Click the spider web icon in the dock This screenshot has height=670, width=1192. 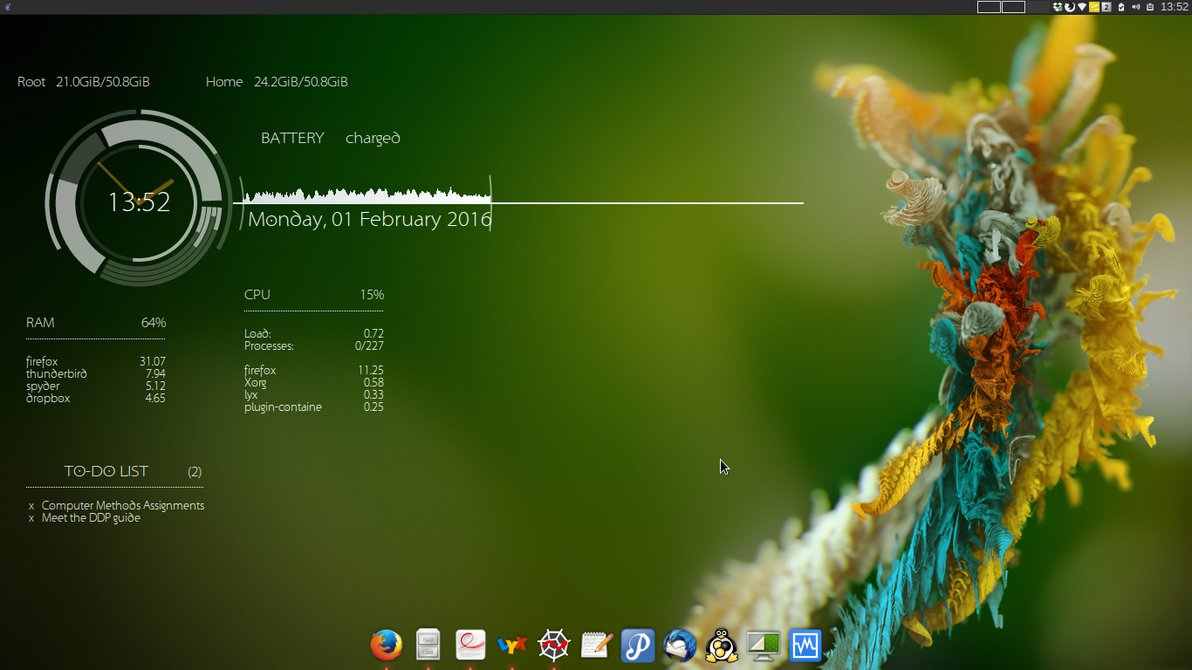(x=553, y=645)
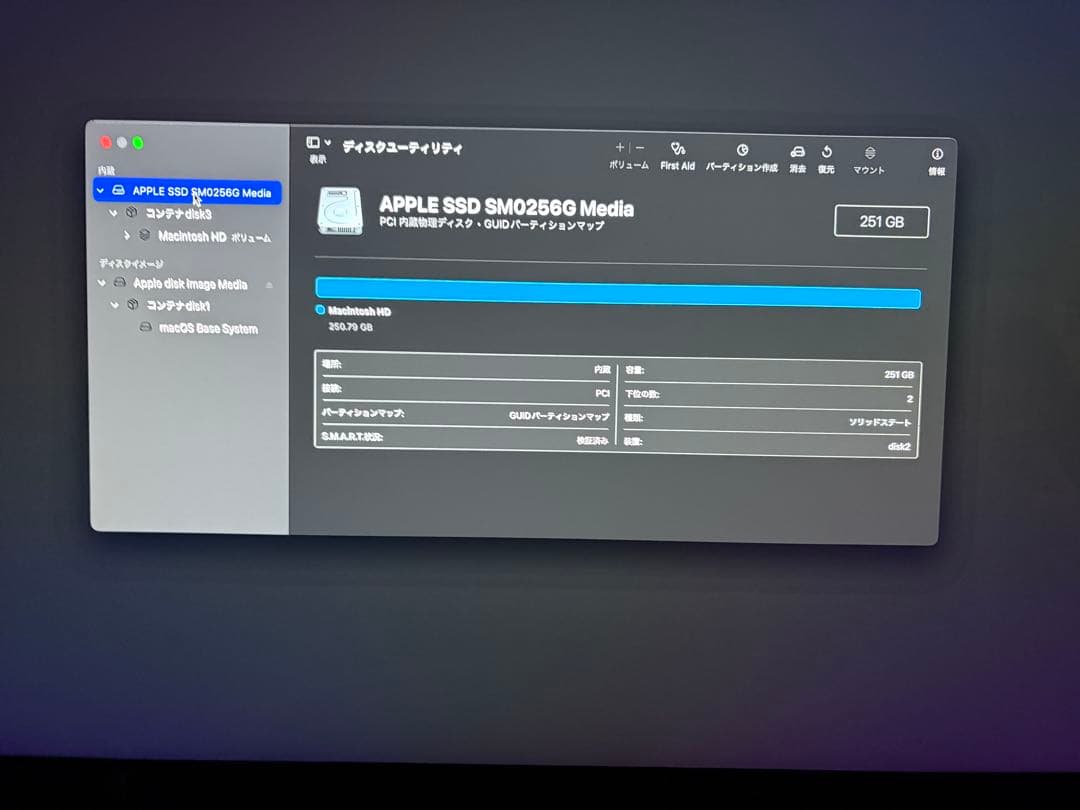Open the 情報 (Info) panel icon
The height and width of the screenshot is (810, 1080).
pos(937,152)
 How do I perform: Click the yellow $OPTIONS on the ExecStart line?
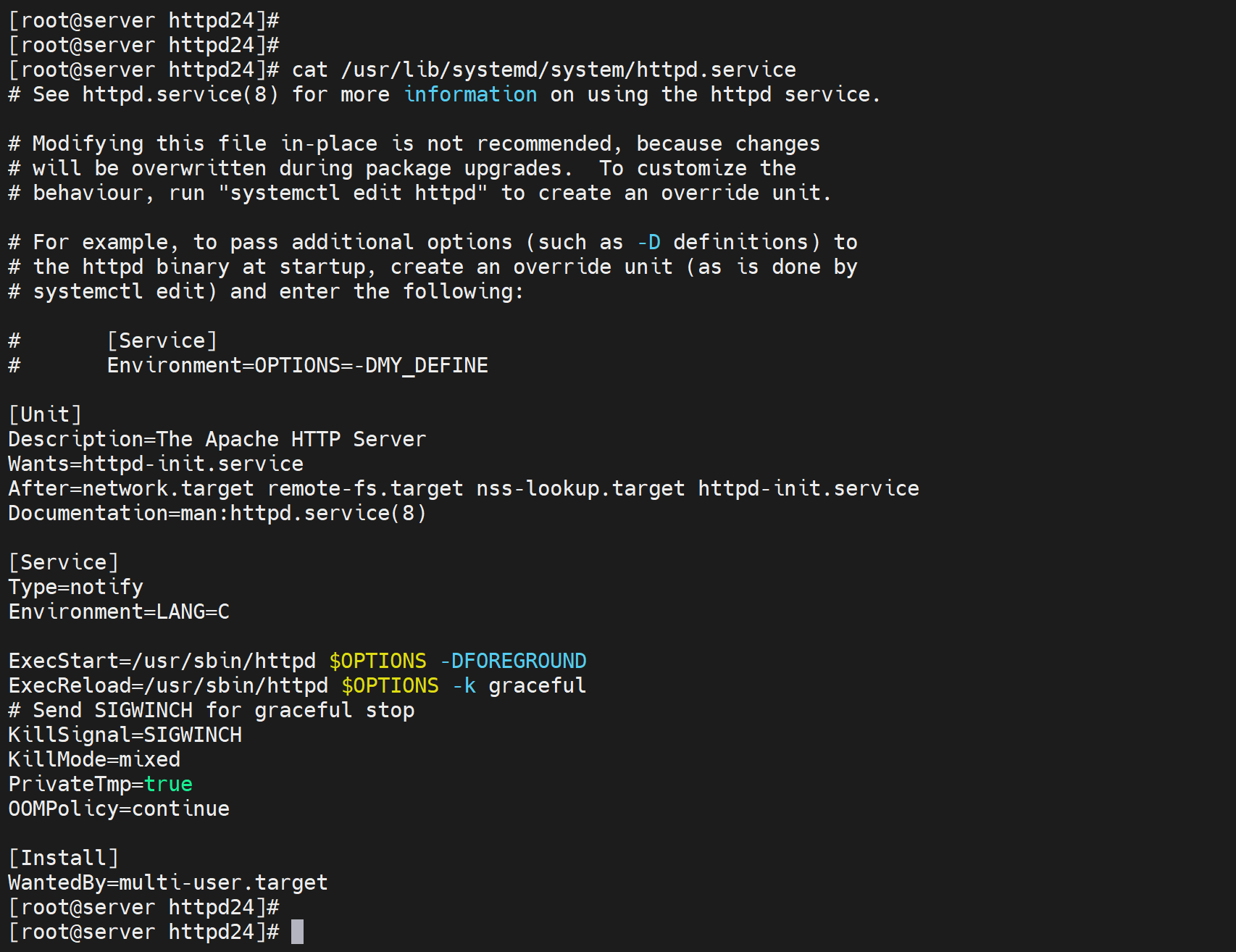[x=377, y=661]
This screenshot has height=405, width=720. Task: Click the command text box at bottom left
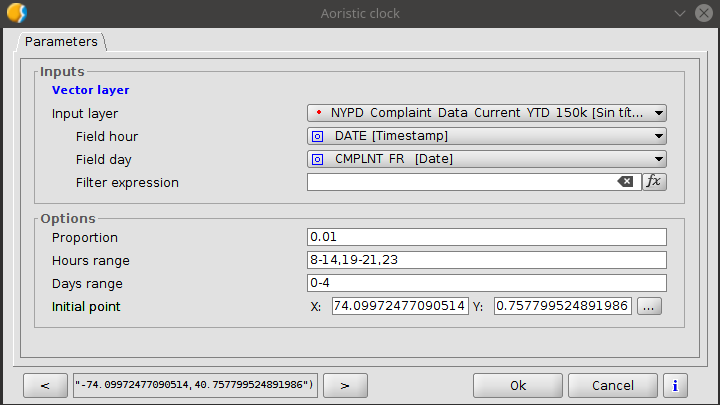tap(194, 385)
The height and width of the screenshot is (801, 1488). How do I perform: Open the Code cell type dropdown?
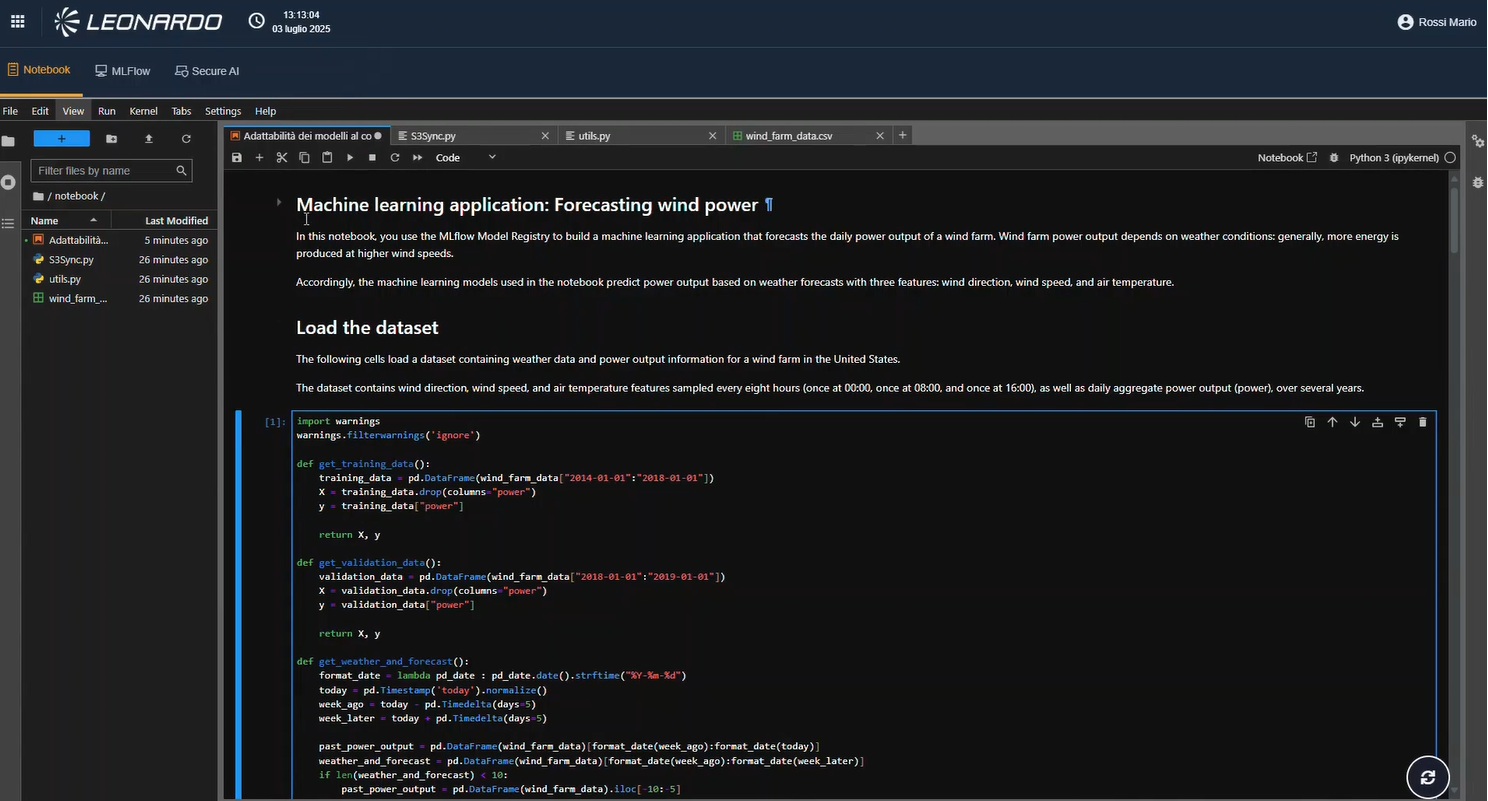click(x=465, y=158)
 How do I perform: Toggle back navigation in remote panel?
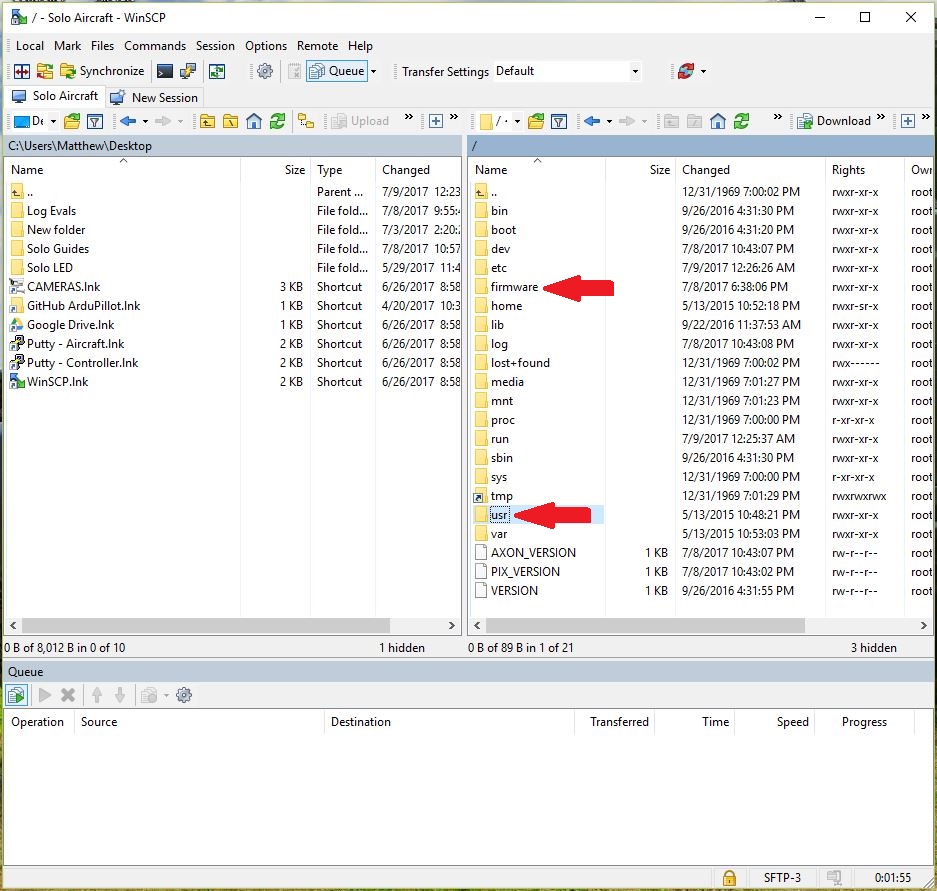594,120
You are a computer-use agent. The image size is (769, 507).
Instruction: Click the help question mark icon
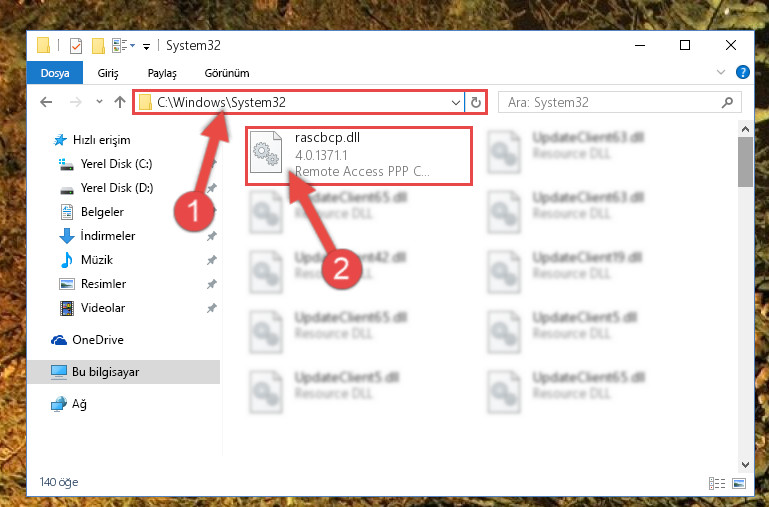743,73
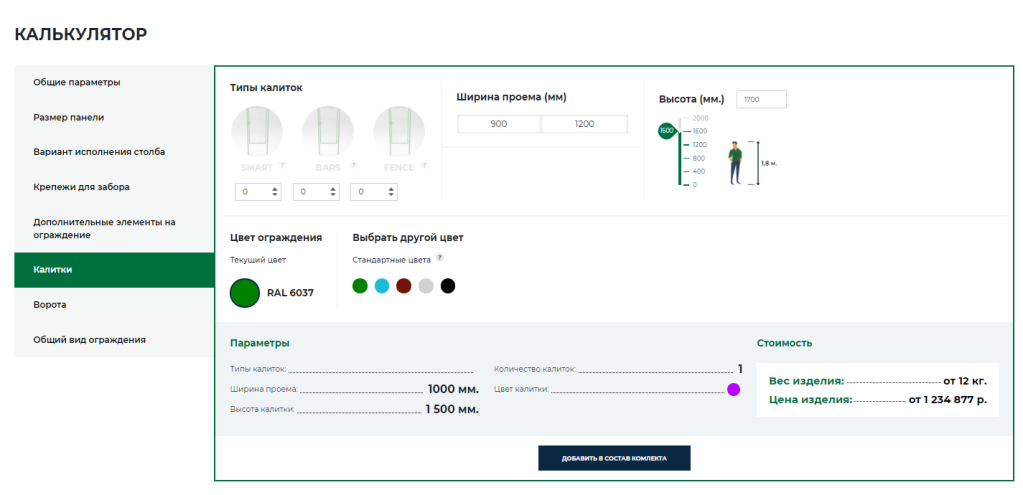
Task: Choose the 1200 mm opening width option
Action: pos(584,124)
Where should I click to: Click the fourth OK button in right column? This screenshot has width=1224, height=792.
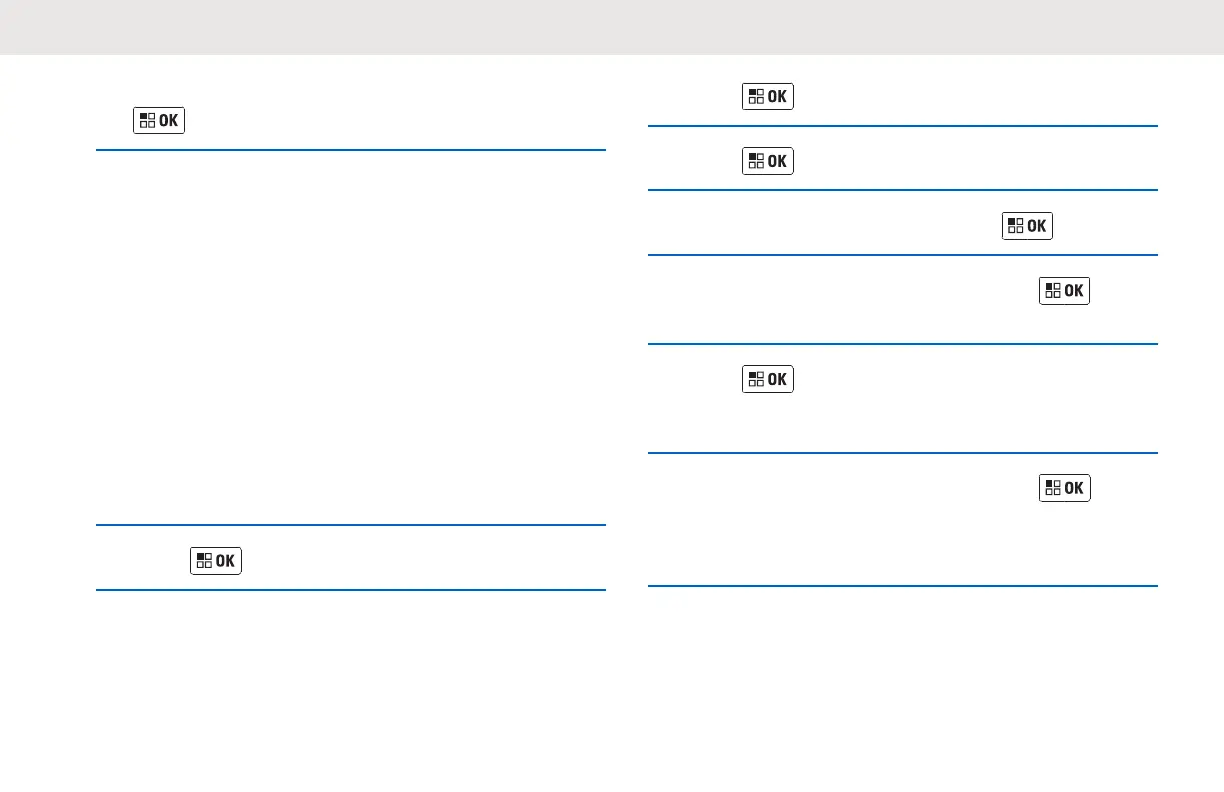point(1065,291)

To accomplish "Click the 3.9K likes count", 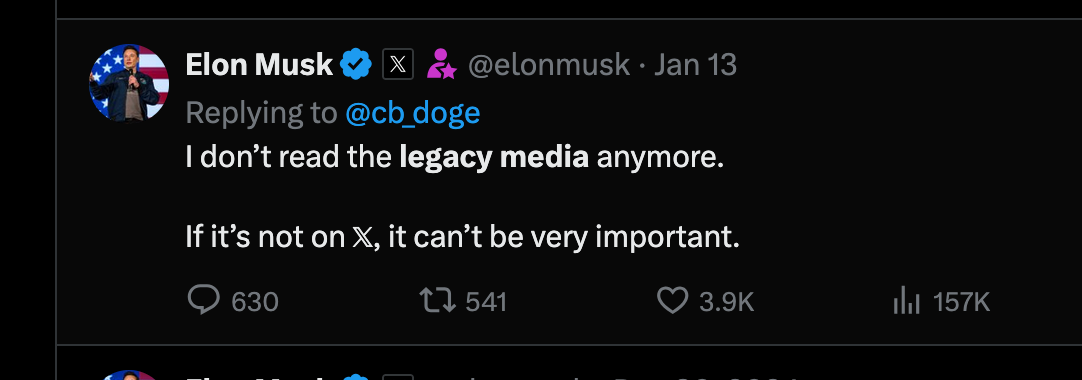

> **Your task**: With the pictures left out, output the lines from the one containing "How do I perform: Toggle" through the last line of the records above, exactly as they are.

> **Exercise response**:
 How do I perform: Toggle back navigation in remote panel?
594,120
You are a computer-use agent. The image size is (769, 507).
Instruction: Click the help question mark icon
743,73
Task: Choose the 1200 mm opening width option
Action: pos(584,124)
Where should I click to: Click the fourth OK button in right column? This screenshot has width=1224, height=792.
point(1065,291)

To accomplish "Click the 3.9K likes count", 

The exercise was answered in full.